The European Union summit in June was clearly an upside surprise: in effect, the Latin bloc forced German Chancellor Angela Merkel to bend, at least slightly. But was it good enough?
In an online article for Vox, the economist Charles Wyplosz argued, sensibly, that it was nowhere close. "At the end of the day, the summit was a little move in the right direction on bank supervision, but keep watching; we still don't know what will actually be put in place," he wrote on June 30. "There was nothing on collapsing Greece, nothing on unsustainable public debts in several countries, and no end in sight to recession in an increasing number of countries."
The main substantive thing was the agreement in principle to set up something more or less like a European version of the Troubled Asset Relief Program in the United States, in which funds for bank recapitalization will be supplied by a consortium rather than lent to governments already overburdened with debt. Good move, and Irish bond buyers are especially happy. But even this doesn't take effect right away. (Also some bond purchases, but not by the European Central Bank, so they're limited in size. So think of this as a very small version of quantitative easing.)
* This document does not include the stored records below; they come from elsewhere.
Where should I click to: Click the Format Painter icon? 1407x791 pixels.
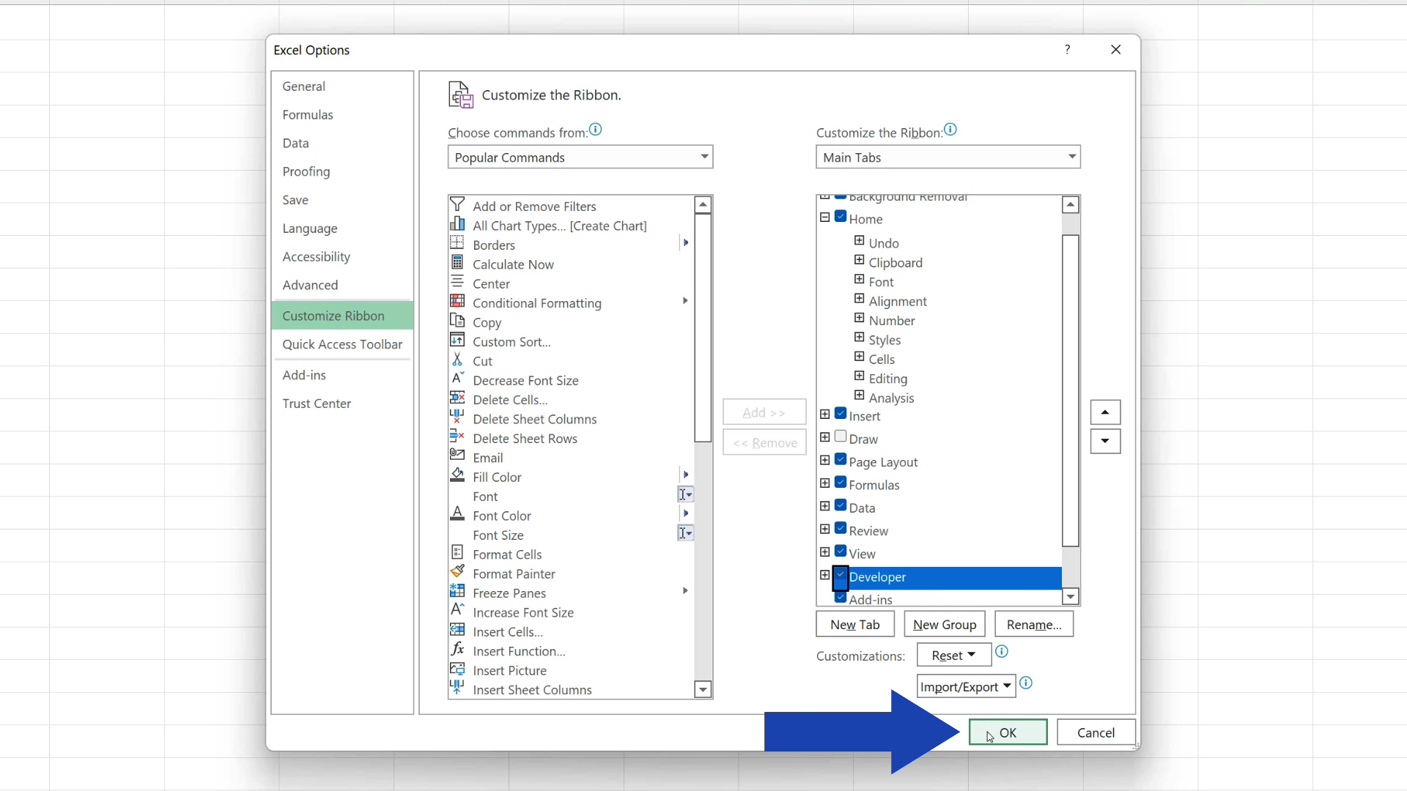tap(458, 573)
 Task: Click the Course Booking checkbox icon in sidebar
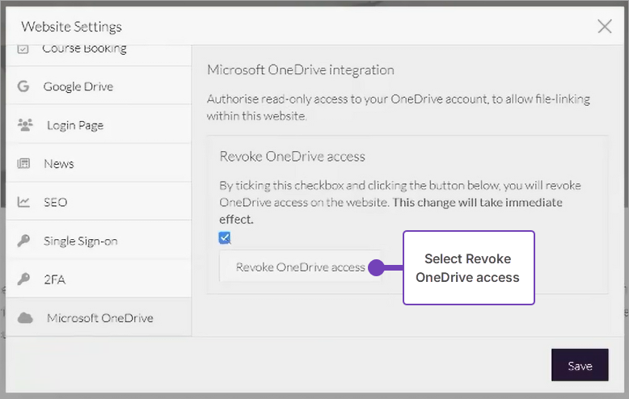[23, 48]
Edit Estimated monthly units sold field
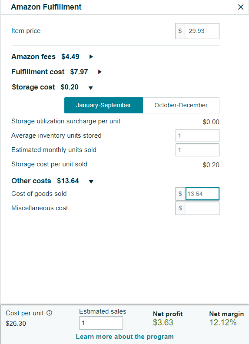Viewport: 249px width, 344px height. point(197,150)

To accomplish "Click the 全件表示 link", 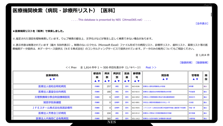I will 202,23.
What we know, even for the United States, is that T.A.R.P. and quantitative easing were perhaps enough to forestall disaster, but not to produce recovery — and Europe has the additional problem of huge needed realignments in competitiveness, which would be much easier if the E.C.B. announced a dramatic loosening — which it didn't.
Not nearly enough, then Yet markets were buoyed.
I guess you can argue that this was sort of a down payment — that it is the harbinger of bigger policy changes to come. I hope so. But like Mr. Wyplosz, I suspect that we're overreacting to the simple if admittedly surprising failure to achieve disaster.
The Hart of the Matter
And now for something completely different: I haven't seen anyone point this out, but a very interesting New York Times article published on June 24 on why Microsoft is building its own tablet computer was a perfect illustration of Oliver Hart's theory of the firm.
Just briefly: the Harvard economist's theory of the firm asks why we sometimes rely on contracts — I sign an agreement with your company to make my widget — and sometimes go for direct control: I employ people to make widgets. Mr. Hart (and others) argue that such things depend crucially on our inability to write complete contracts, specifying all details — and that the incompleteness of contracts can pose problems for investment decisions. For example, if you contract with other people to build equipment, they may be unwilling to invest in quality in the belief that you will use your sole-buyer status to extract the benefits.
And that, apparently, is exactly what has been going on with Microsoft; its reliance on other people to build computers using its software worked very well for a long time, but lately Apple's control-freak approach has been winning out.
This article was great fodder for the kind of economic analysis that I would be doing more of if we weren't in such dire straits.